7. La SELARL [T] [B] [Y] fait valoir, à cet égard, que les différentes déclarations de créances qui lui ont été adressées faisaient apparaître que le passif exigible, de la SASU Apprenti Webeur, s'élevait à la date du 1er juillet 2023, à la somme de 484 524 euros se décomposant comme suit ;
- Impôt sur les Sociétés : 100 786 €
- Taxe sur les salaires : 43 915 €
- Imposition des revenus sur les capitaux mobiliers : 15 451 €
- Prélèvement à la source : 2 960 €
- Cotisations URSSAF : 252 873,84 €
- Cotisations AG2R : 55 939 €
- Société CEGID : 4 374 €
- Société Purple Campus : 1 294,16 €
- Madame [F] [G] : 710 €
- Société ABDRAGOGY : 480 €
- M. [E] [K] : 5 741 €.
8. Selon le liquidateur, l'actif disponible était inexistant, les relevés bancaires du compte professionnel appartenant à l'appelante faisant apparaître un solde débiteur s'élevant à la somme de 75 375,01 euros à la date du 1er juillet 2023.

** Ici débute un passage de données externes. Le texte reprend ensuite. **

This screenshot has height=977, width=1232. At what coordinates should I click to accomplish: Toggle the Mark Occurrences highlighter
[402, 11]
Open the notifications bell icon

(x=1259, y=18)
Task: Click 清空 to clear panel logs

9. Les appelants répliquent que le passif lié aux dettes fiscales de la SAS Apprenti Webeur ne peut s'analyser en un passif exigible puisqu'il faisait l'objet d'un plan d'apurement accordant leur échelonnement et plaident, en outre, qu'entre les mois de juin et juillet 2023, cette société avait une activité soutenue et qu'elle réalisait, respectivement, sur ces deux mois, des ventes à hauteur de 91 941,79 euros et 65 951,84 euros.

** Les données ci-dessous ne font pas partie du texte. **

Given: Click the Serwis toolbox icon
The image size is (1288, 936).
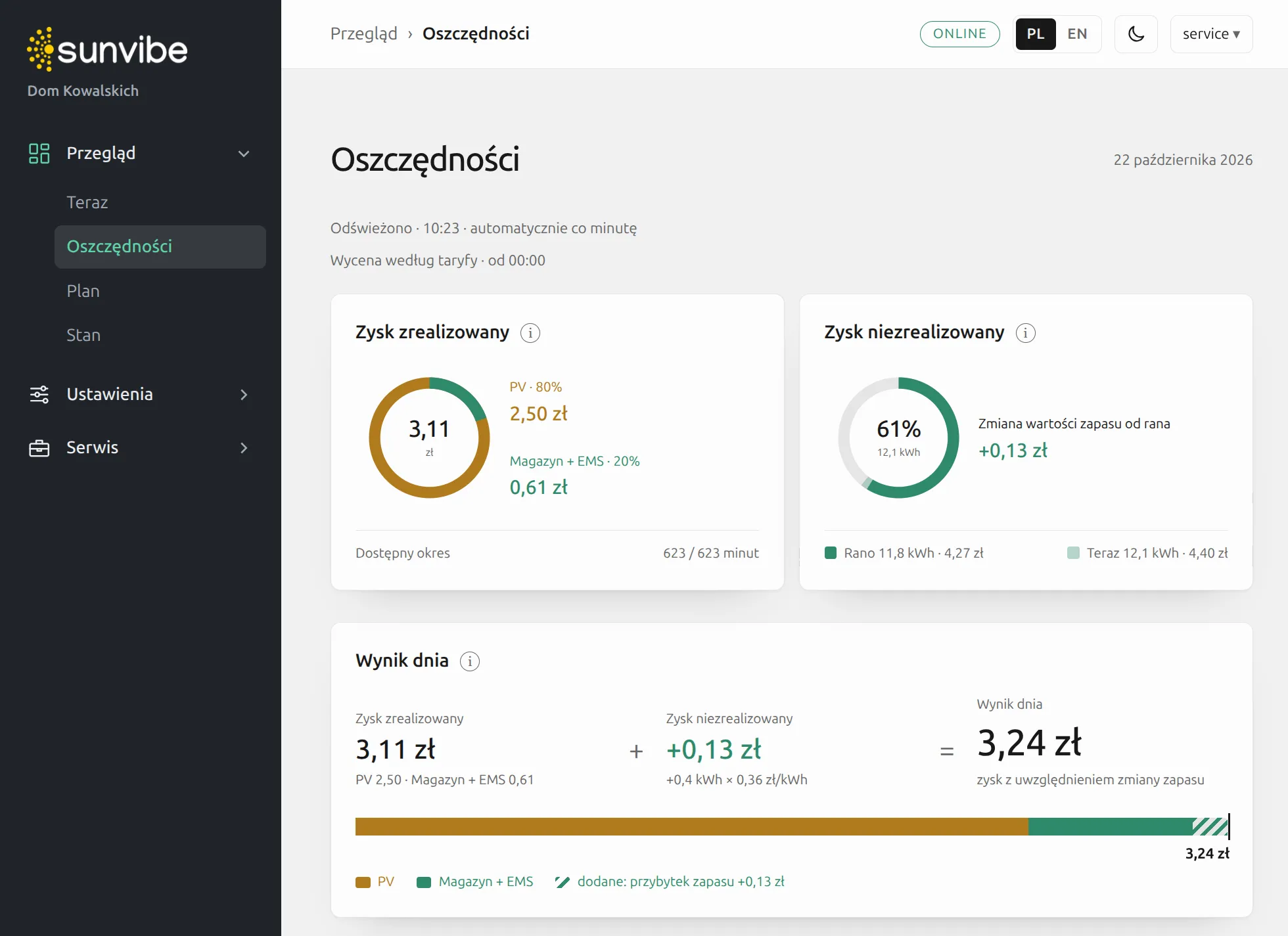Looking at the screenshot, I should [x=39, y=448].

10. S'agissant du solde de ses comptes de la SAS Apprenti Webeur, les appelants soutiennent que dès lors qu'elle bénéficiait d'une autorisation de découvert de 75 000 euros, son solde débiteur au 31 juillet 2025, qui ne dépassait pas ladite autorisation, ne pouvait, en conséquence, constituer un passif exigible. Il en serait de même (absence d'exigibilité) des autres créances invoquées.
Sur ce, la cour
11. En l'état des productions, le passif exigible au 1er juillet 2023 est d'un montant de 186 710,52 euros (181 146,52 euros de créances fiscales et sociales, 480 euros au titre de la facture Abdragogy, celle de Mme [F] [G] à hauteur de 710 euros, 4 374 euros en ce qui concerne la créance de la société Segid) alors que l'actif disponible est inexistant, étant précisé qu'aucune convention de « découvert autorisé » n'est produite, un échange de mails avec un banquier étant insuffisant à cet égard.
12. La SELARL [T] [B] [Y] rapporte donc la preuve, à cette date du 1er juillet 2023, de l'état de cessation des paiements de la SAS Apprenti Webeur.
13. Le jugement sera confirmé en toutes ses dispositions.
PAR CES MOTIFS
La cour,
Confirme le jugement déféré en toutes ses dispositions,
Y ajoutant,
Déclare le présent arrêt opposable à M. [P] [M], et rejette sa demande d'être mis hors de cause,
Déboute M. [P] [M] et la SAS Apprenti Webeur de leur demande au titre des frais irrépétibles,
Dit que les dépens seront employés en frais de procédure collective.